▶ **Exercise task**
Copy the data from the line containing "Viewport: 1606px width, 665px" through the line containing "coord(42,211)", including both of those lines, with nothing changed.

▶ **The data**
■ ■ ■ ■ ■ ■ ■
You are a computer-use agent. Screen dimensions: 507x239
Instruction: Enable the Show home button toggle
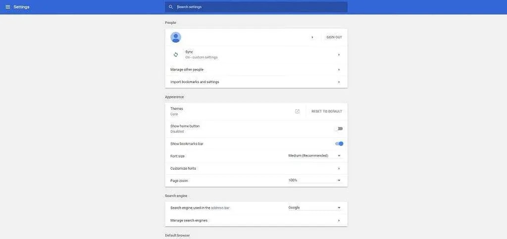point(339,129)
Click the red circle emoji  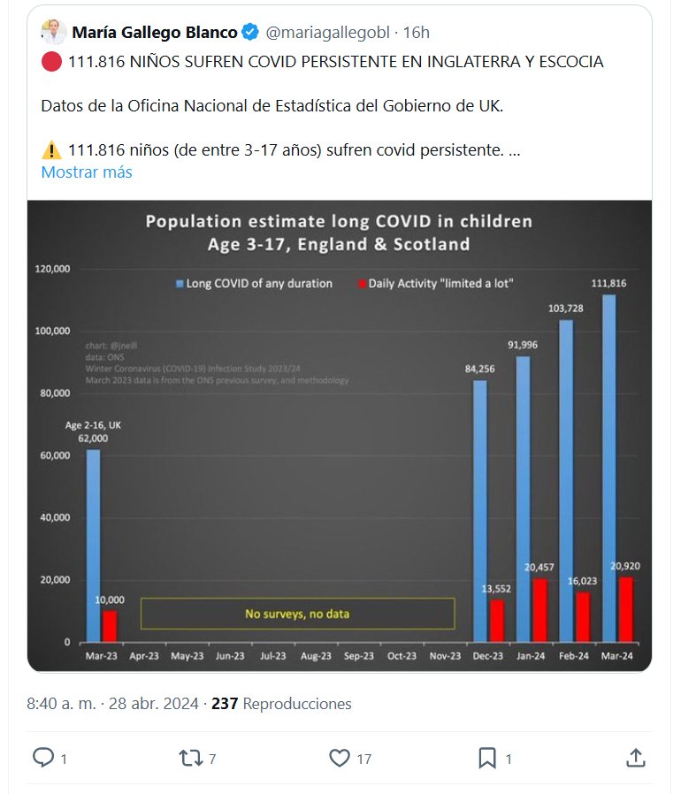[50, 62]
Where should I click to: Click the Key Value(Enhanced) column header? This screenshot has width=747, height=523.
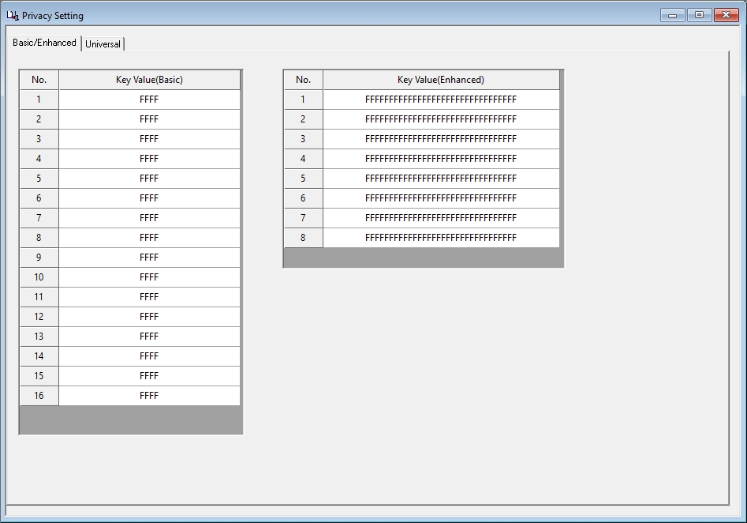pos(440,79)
■ ■ ■ ■ ■ ■ ■
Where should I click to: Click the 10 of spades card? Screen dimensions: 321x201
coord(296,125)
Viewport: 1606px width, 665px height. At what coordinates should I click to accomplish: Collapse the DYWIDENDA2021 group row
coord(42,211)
■ ■ ■ ■ ■ ■ ■
▶ **Exercise output**
Viewport: 1606px width, 665px height. At what coordinates should I click to accomplish: Collapse the DYWIDENDA2021 group row
coord(42,211)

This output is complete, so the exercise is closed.